Mutation Detection

Description

Superceded by the newer modules: ( see section Trace Difference) and ( see section Heterozygote Scanner). This module compares each sequence chromatogram against a "wild type" or reference chromatogram to detect point mutations. The mutations are detected by aligning and subtracting each trace from the wild type trace to produce a "difference trace". The difference trace is then analysed to identify point mutations which are written back to the Experiment File and MUTN tags. This uses the trace_diff program Bonfield, J.K., Rada, C. and Staden, R. Automated detection of point mutations using fluorescent sequence trace subtraction. Nucleic Acids Res. 26, 3404-3409 (1998). Obviously the reference traces should be as similar as possible to the ones being compared against it. It should be prepared by sequencing the wild type from the same primer, and using the same chemistry as the readings being screened. One good way to produce a reference trace is to run the wild type sequence on the gel along with the other samples. It is also possible to get gap4 to produce a consensus trace. This requires using pregap4 twice. Firstly process the sequences through pregap4 with all the appropriate options except with the mutation detection module disabled. Assemble these sequences into gap4. Within gap4, for each contig start up the Contig Editor and select Save Consensus Trace from the command menu. This will produce a trace which is the average of the traces in that contig. Then delete the gap4 database and reprocess the sequences using Pregap4, this time using mutation detection to compare against the consensus trace.

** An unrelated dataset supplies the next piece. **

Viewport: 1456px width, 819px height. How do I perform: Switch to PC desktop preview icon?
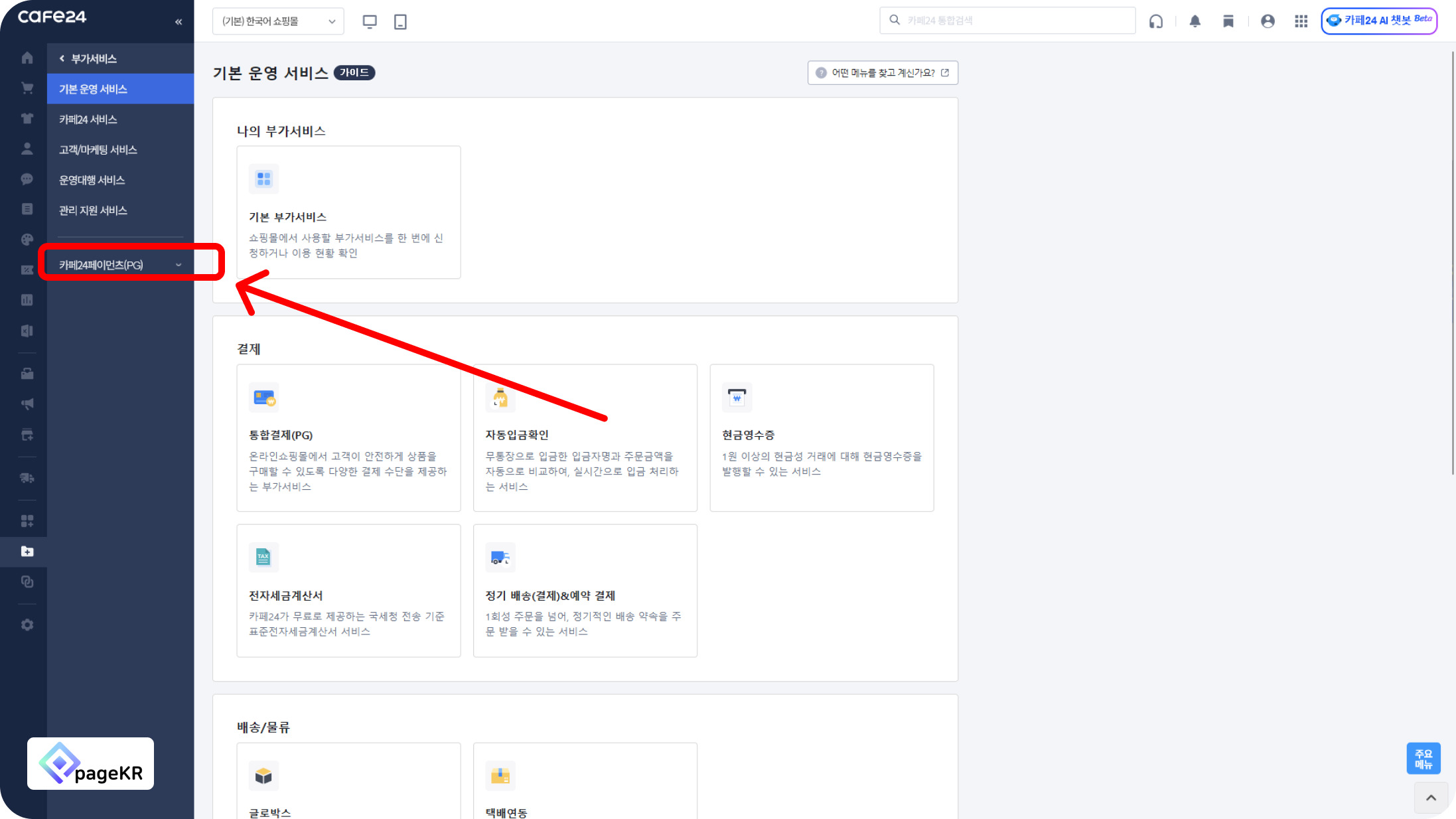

Option: Wild type file (+ve strand)

Option: Wild type file (-ve strand)

These are the filenames of the chromatogram for the wild type sequence on each strand. These may be in any allow trace format (SCF, ZTR, ABI, CTF or ALF). In the augment stage, these are represented in the WT line type using plus_filename|minus_filename notation.

Option: Start position

Option: End position

These define the range within each sequence in which to identify mutations. The algorithm works better on good quality data so including very bad sequence may give errors.

Option: Score

This a threshold used to determine when a peak in the difference trace is considered to be a mutation. The higher the value the more stringent the test.

Option: Alignment band width

The trace alignment is performed by firstly doing a sequence alignment on the text sequences contained in the two files. This parameter specifies the band width for this alignment. Smaller values give quicker alignments, but only work if the alignment is sufficiently close to the main diagonal.

Option: Other arguments

This allows for any other arguments to be passed to the trace_diff program. See the trace_diff documentation for more details.

The module above is superceded by the newer modules: (see section Trace Difference) and (see section Heterozygote Scanner).